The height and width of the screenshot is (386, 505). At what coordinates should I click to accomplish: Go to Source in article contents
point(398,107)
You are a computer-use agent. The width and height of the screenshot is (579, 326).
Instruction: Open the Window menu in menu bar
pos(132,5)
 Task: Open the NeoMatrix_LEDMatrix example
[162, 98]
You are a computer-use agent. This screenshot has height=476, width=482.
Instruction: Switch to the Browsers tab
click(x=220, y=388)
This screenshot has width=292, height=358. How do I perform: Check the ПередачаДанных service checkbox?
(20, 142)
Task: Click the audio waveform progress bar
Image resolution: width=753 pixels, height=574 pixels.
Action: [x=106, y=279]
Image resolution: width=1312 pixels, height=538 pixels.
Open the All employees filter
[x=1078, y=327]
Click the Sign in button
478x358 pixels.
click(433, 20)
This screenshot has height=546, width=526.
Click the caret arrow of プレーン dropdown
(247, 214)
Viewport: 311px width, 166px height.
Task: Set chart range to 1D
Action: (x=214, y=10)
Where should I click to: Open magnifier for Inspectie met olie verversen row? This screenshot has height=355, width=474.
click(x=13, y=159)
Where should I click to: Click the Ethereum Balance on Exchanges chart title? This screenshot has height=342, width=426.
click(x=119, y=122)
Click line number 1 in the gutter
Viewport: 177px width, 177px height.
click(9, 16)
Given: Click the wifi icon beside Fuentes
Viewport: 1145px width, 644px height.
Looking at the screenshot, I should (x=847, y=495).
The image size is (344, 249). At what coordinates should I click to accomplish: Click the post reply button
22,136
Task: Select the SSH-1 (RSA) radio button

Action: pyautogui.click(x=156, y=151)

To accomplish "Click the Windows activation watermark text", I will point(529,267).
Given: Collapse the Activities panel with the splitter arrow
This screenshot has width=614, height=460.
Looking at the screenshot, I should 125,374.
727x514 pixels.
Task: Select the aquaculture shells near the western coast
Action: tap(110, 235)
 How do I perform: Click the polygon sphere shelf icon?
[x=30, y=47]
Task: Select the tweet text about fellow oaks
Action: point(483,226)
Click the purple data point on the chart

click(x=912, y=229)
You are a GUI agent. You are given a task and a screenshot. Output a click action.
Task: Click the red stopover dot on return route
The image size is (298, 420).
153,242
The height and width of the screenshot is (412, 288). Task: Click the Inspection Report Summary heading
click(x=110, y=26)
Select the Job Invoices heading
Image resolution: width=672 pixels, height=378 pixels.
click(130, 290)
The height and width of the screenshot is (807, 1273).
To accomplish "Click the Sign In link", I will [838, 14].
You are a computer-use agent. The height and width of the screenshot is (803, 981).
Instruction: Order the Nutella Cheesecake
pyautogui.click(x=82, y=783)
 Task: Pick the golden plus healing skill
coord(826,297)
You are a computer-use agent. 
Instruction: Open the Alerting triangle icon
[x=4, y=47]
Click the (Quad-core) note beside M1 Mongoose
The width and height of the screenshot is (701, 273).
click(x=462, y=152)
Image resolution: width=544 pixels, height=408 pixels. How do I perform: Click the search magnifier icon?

» **WHAT TO DO**: An exact copy of all the records is the only acceptable answer.

» **WRITTEN RESPONSE**:
The height and width of the screenshot is (386, 505). At what coordinates should I click to accomplish: Go to Source in article contents
point(398,107)
You are a computer-use agent. The width and height of the screenshot is (579, 326).
Instruction: Open the Window menu in menu bar
pos(132,5)
 Task: Open the NeoMatrix_LEDMatrix example
[162, 98]
You are a computer-use agent. This screenshot has height=476, width=482.
Instruction: Switch to the Browsers tab
click(x=220, y=388)
This screenshot has width=292, height=358. How do I perform: Check the ПередачаДанных service checkbox?
(20, 142)
Task: Click the audio waveform progress bar
Image resolution: width=753 pixels, height=574 pixels.
Action: [x=106, y=279]
Image resolution: width=1312 pixels, height=538 pixels.
Open the All employees filter
[x=1078, y=327]
Click the Sign in button
478x358 pixels.
click(433, 20)
This screenshot has height=546, width=526.
Click the caret arrow of プレーン dropdown
(247, 214)
Viewport: 311px width, 166px height.
Task: Set chart range to 1D
Action: (x=214, y=10)
Where should I click to: Open magnifier for Inspectie met olie verversen row? This screenshot has height=355, width=474.
click(x=13, y=159)
Where should I click to: Click the Ethereum Balance on Exchanges chart title? This screenshot has height=342, width=426.
click(x=119, y=122)
Click line number 1 in the gutter
Viewport: 177px width, 177px height.
click(9, 16)
Given: Click the wifi icon beside Fuentes
Viewport: 1145px width, 644px height.
Looking at the screenshot, I should (x=847, y=495).
The image size is (344, 249). At what coordinates should I click to accomplish: Click the post reply button
22,136
Task: Select the SSH-1 (RSA) radio button

Action: pyautogui.click(x=156, y=151)

To accomplish "Click the Windows activation watermark text", I will point(529,267).
Given: Collapse the Activities panel with the splitter arrow
This screenshot has width=614, height=460.
Looking at the screenshot, I should 125,374.
727x514 pixels.
Task: Select the aquaculture shells near the western coast
Action: tap(110, 235)
 How do I perform: Click the polygon sphere shelf icon?
[x=30, y=47]
Task: Select the tweet text about fellow oaks
Action: point(483,226)
Click the purple data point on the chart

click(x=912, y=229)
You are a GUI agent. You are given a task and a screenshot. Output a click action.
Task: Click the red stopover dot on return route
The image size is (298, 420).
153,242
The height and width of the screenshot is (412, 288). Task: Click the Inspection Report Summary heading
click(x=110, y=26)
Select the Job Invoices heading
Image resolution: width=672 pixels, height=378 pixels.
click(130, 290)
The height and width of the screenshot is (807, 1273).
To accomplish "Click the Sign In link", I will [838, 14].
You are a computer-use agent. The height and width of the screenshot is (803, 981).
Instruction: Order the Nutella Cheesecake
pyautogui.click(x=82, y=783)
 Task: Pick the golden plus healing skill
coord(826,297)
You are a computer-use agent. 
Instruction: Open the Alerting triangle icon
[x=4, y=47]
Click the (Quad-core) note beside M1 Mongoose
The width and height of the screenshot is (701, 273).
click(x=462, y=152)
Image resolution: width=544 pixels, height=408 pixels. How do I perform: Click the search magnifier icon?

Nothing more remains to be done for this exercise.